Scienziato, alchimista e demiurgo, con tratti simili a figure letterarie come Oblomov o Bartleby, Emilio Prini è stato un artista paradossale, un personaggio che poteva essere uscito dalle pagine di Roberto Bolaño o Winfried Sebald. La mostra al Macro ne chiarisce il pensiero e la personalità in maniera non solo esaustiva ma davvero esemplare, grazie alla preziosa e indispensabile collaborazione con l’Archivio Prini e ai tanti collezionisti privati – tra i quali spiccano Mario e Dora Pieroni, Emilio e Luisa Marinoni, Giuseppe Garrera e Anna Butticci – che hanno reso possibile la rassegna.
Dal vuoto di Prini al bagliore dell’oro, protagonista dell’interessante collettiva “El Dorado”, curata da Alessandra Mammì e prodotta dal Centro Studi Roccantica nelle sale del museo Pietro Canonica nel cuore di Villa Borghese. Un percorso che coinvolge le opere di dieci artisti contemporanei ispirate ai fondi oro delle icone, considerate dallo studioso russo Pavel Florenskij come “ soglie tra visibile e invisibile”, spiega Mammì. Con un occhio rivolto più agli artisti maturi che alle giovani generazioni – con l’eccezione di Valerio D’Angelo – la curatrice ha selezionato opere legate alla presenza dell’oro non come elemento prezioso ma per i suoi contenuti mistici e simbolici.

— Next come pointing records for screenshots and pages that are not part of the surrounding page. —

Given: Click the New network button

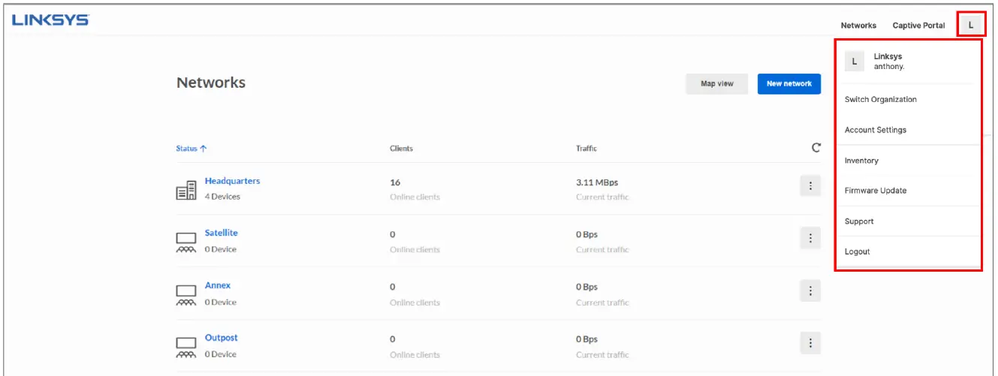Looking at the screenshot, I should (788, 83).
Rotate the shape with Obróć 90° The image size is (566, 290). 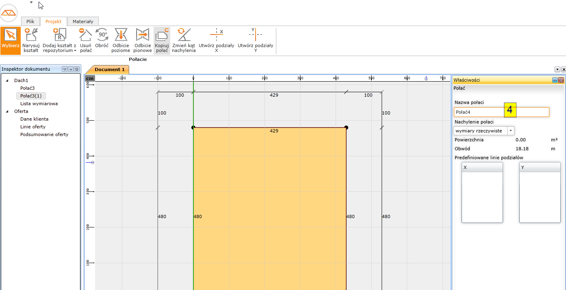click(102, 41)
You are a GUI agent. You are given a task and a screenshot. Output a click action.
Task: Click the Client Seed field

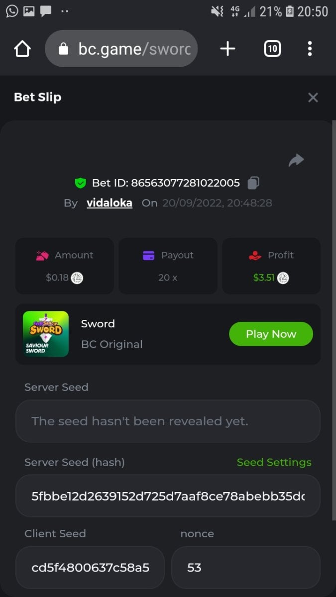point(90,568)
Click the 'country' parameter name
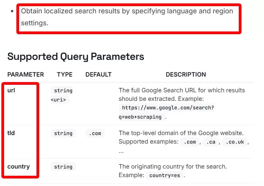The width and height of the screenshot is (264, 186). tap(18, 167)
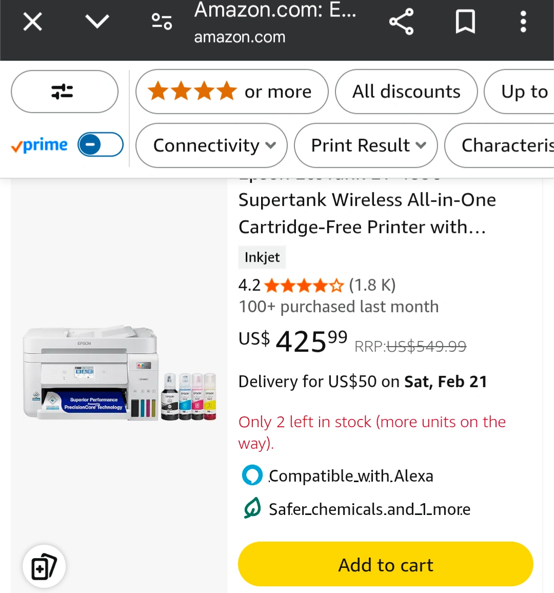Tap the compare items floating icon
Screen dimensions: 554x593
[x=44, y=566]
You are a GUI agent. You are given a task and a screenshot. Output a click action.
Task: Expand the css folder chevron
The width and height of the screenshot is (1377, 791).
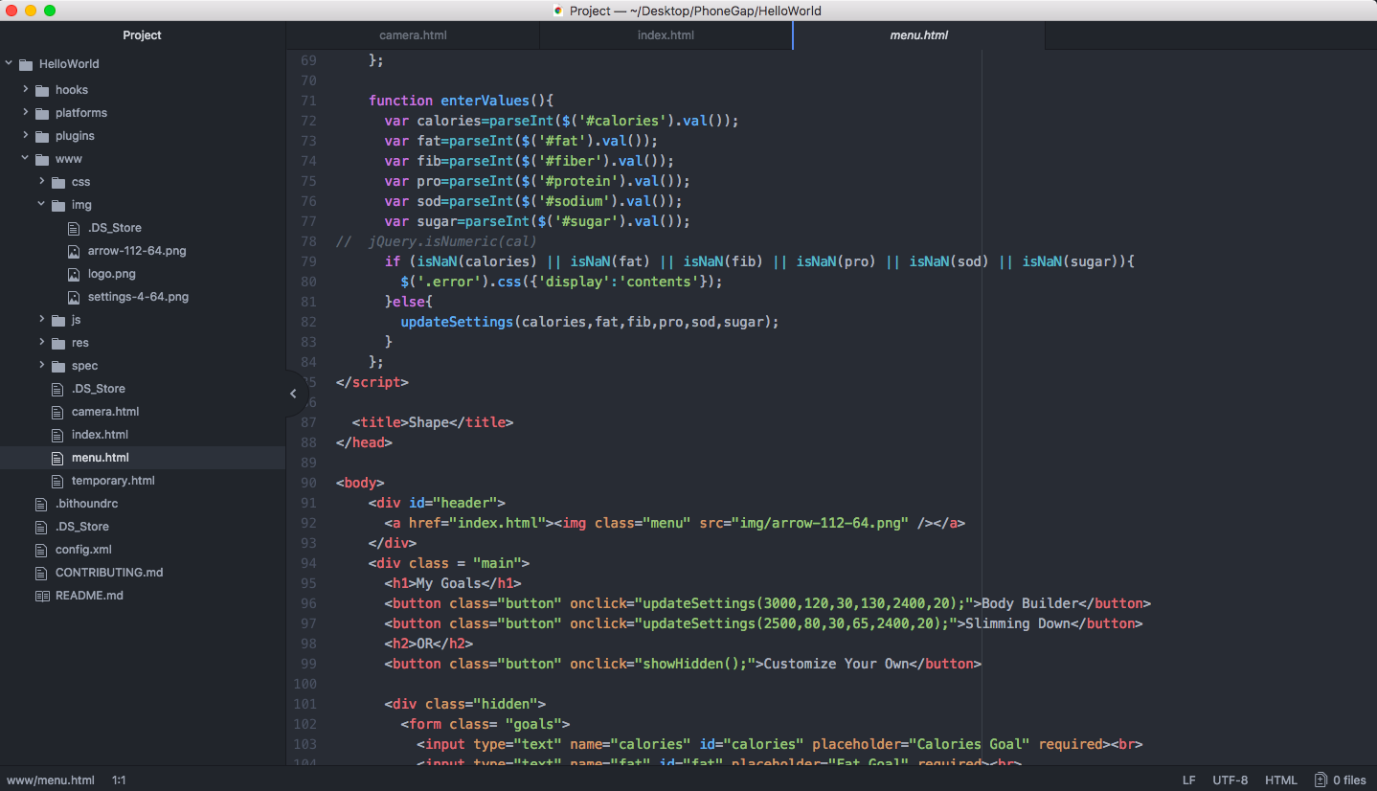(x=42, y=182)
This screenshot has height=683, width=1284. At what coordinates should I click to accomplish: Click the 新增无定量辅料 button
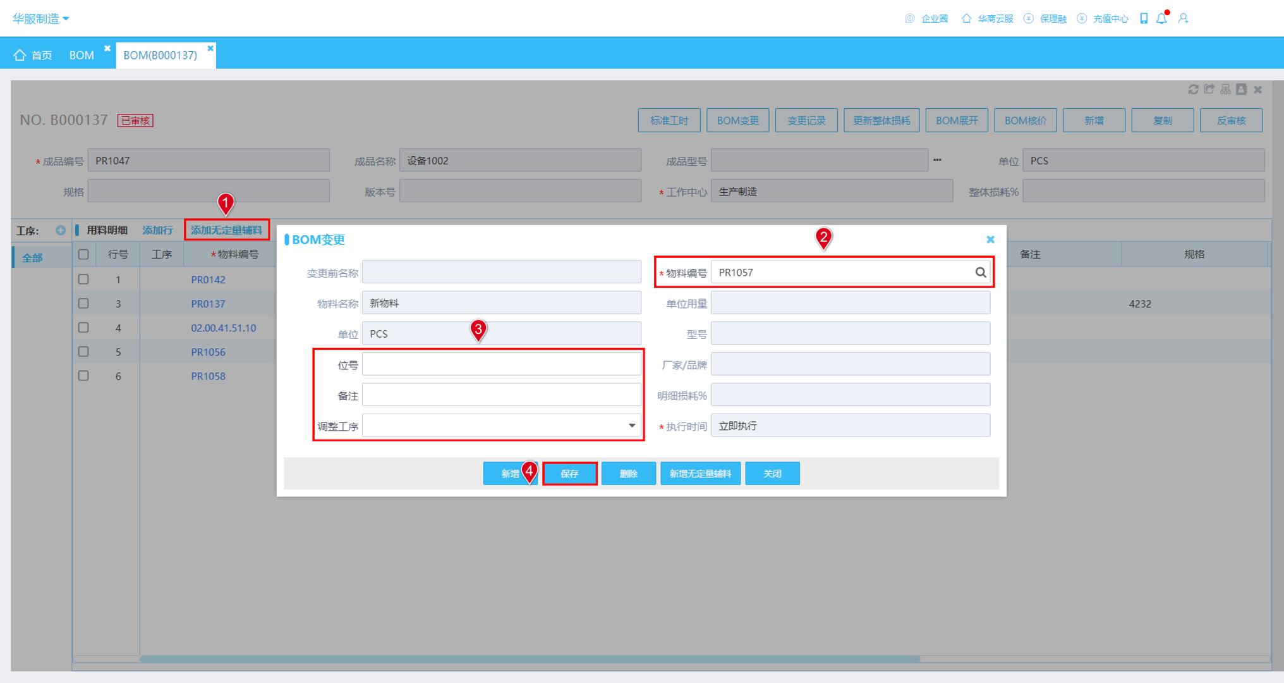coord(700,474)

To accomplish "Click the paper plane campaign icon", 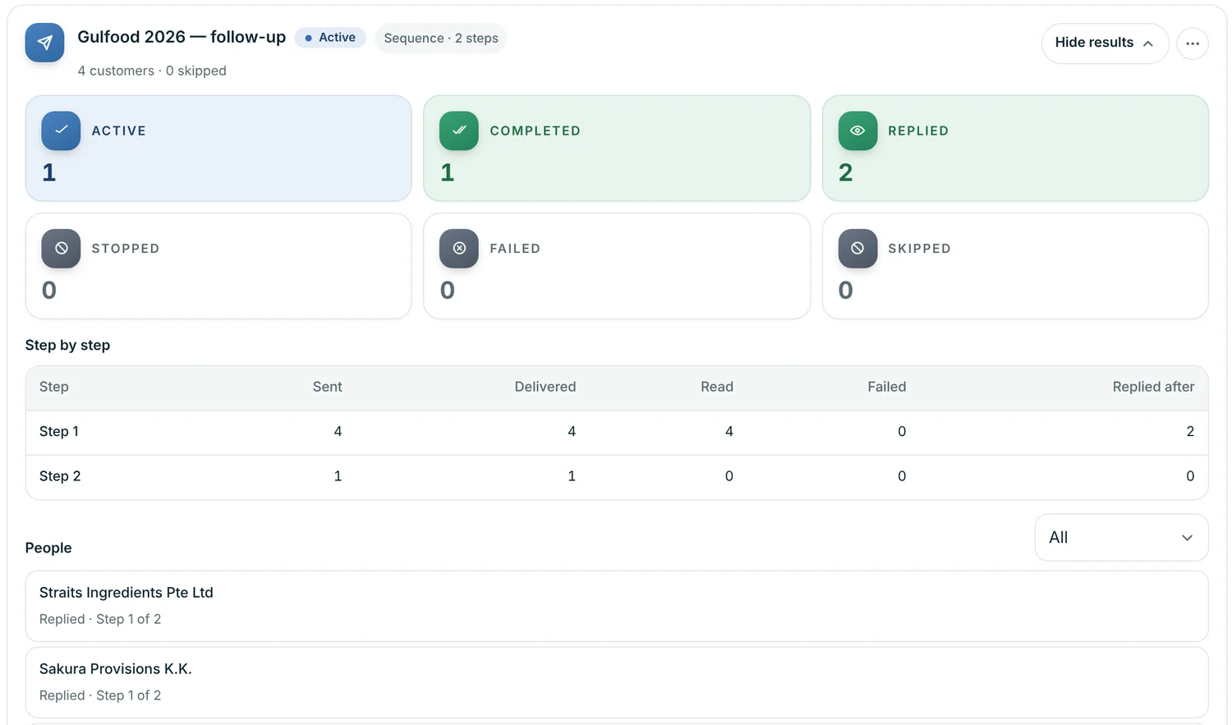I will click(x=44, y=43).
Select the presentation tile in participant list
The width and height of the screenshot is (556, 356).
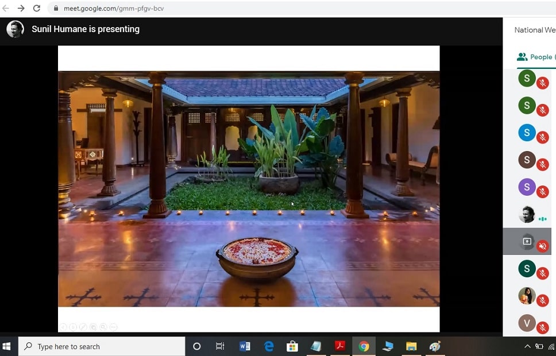527,241
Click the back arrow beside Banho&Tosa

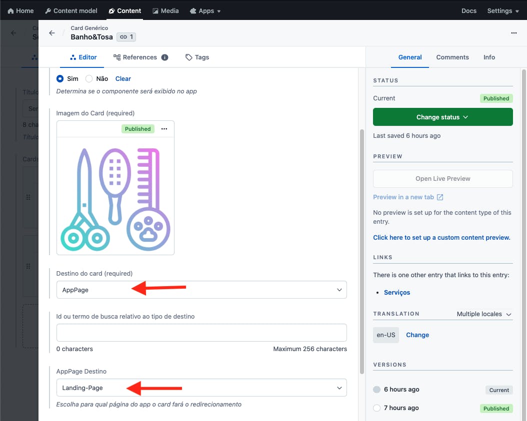point(52,33)
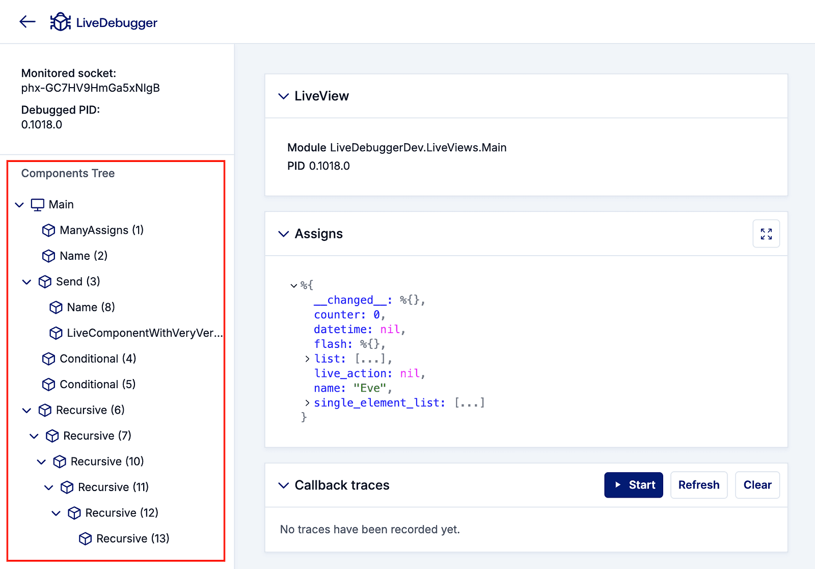Click the cube icon beside Recursive (13)
815x569 pixels.
point(85,538)
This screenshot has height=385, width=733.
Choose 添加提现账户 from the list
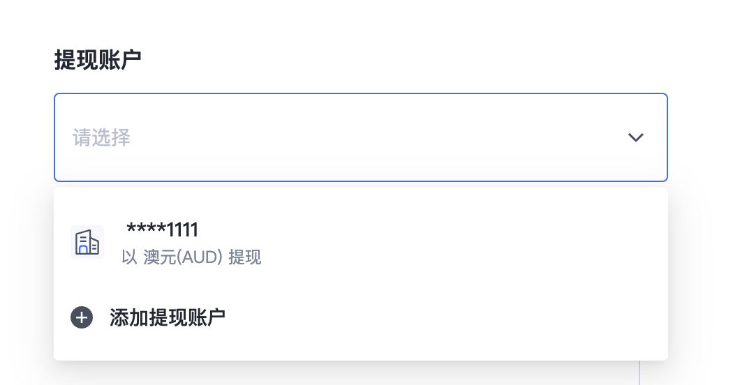point(360,318)
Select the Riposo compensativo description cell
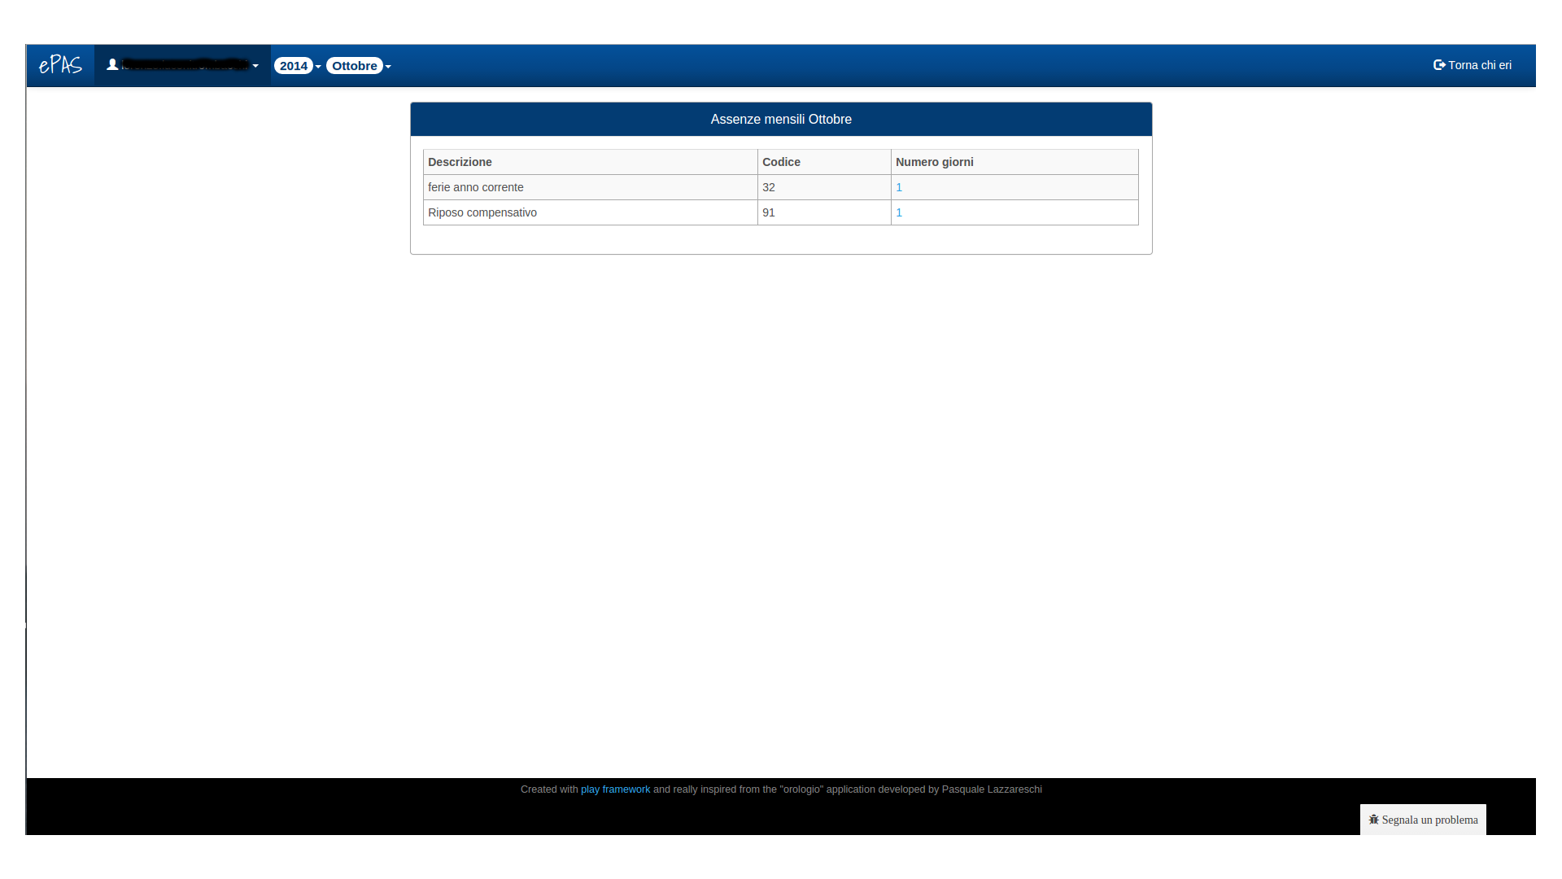1562x879 pixels. (x=482, y=212)
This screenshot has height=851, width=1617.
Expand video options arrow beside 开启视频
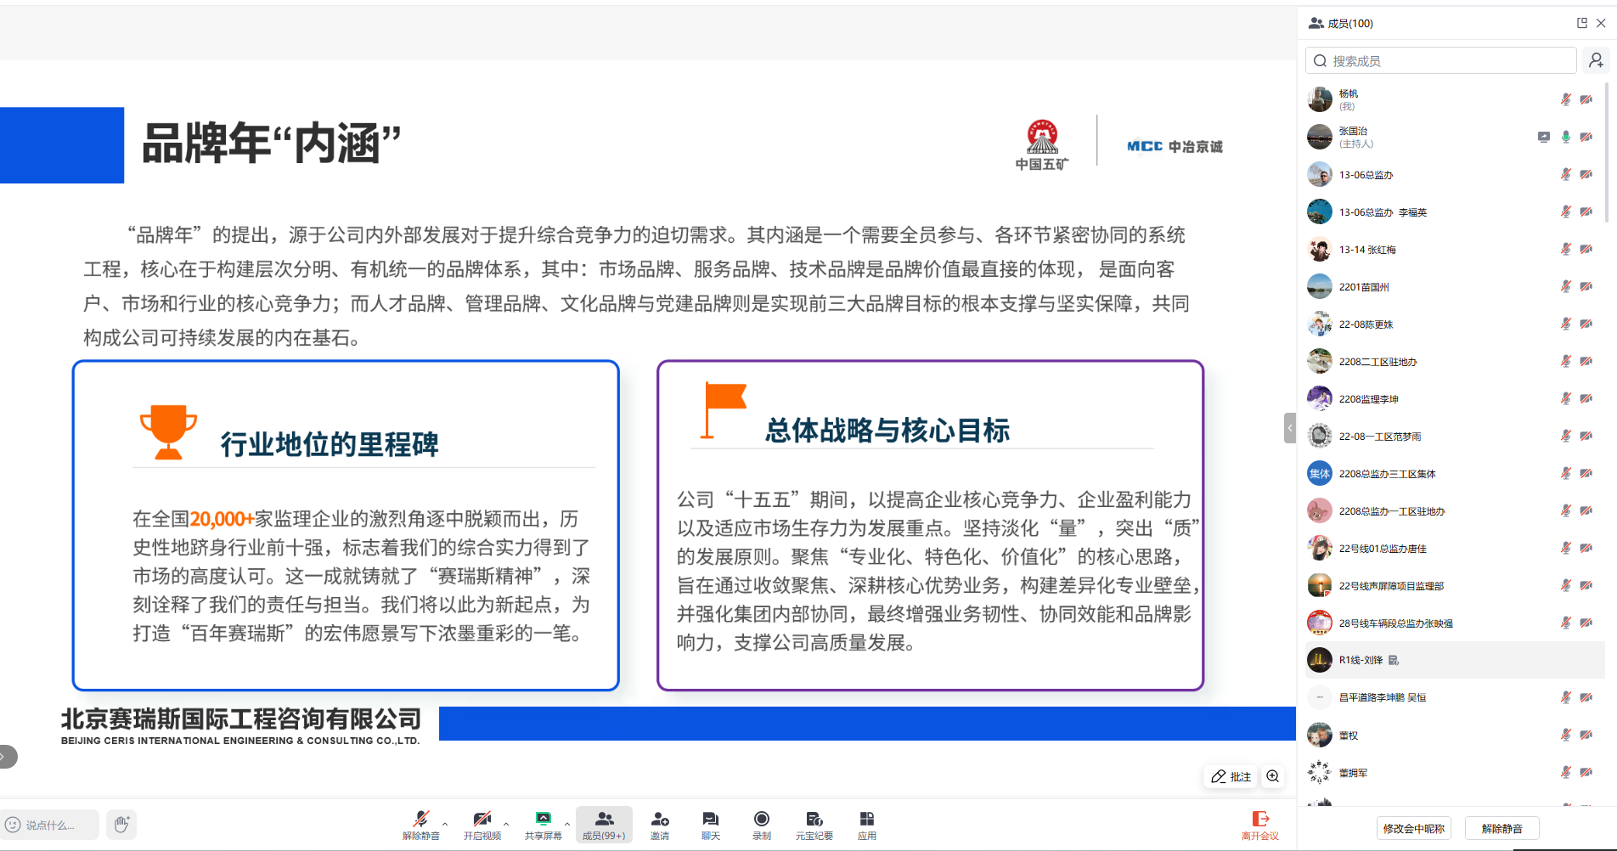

Molto calzante l’installazione di Paolo Canevari con i Monumenti della memoria, poetiche nell’idea di recupero di una memoria domestica i rilievi di Flavio Favelli, radicali le bacheche con gli interventi di Alfredo Pirri sui testi di Antonio Gramsci, evocative le opere astratte e discrete di Rä di Martino, attraversate da bagliori di luce dorata. Decisamente riusciti appaiono gli interventi negli spazi domestici dell’edificio, dove viveva e lavorava lo scultore Pietro Canonica, dal 1927 al 1959: qui spiccano i “leporelli” dipinti da Elisa Montessori, il dipinto-icona di Gianni Dessì, una preziosa icona del XVIII secolo e, a chiusura del percorso, gli ultimi minuti del film Andreij Rublev, capolavoro del regista russo Andrej Tarkovskij dedicato al più grande pittore di icone della storia.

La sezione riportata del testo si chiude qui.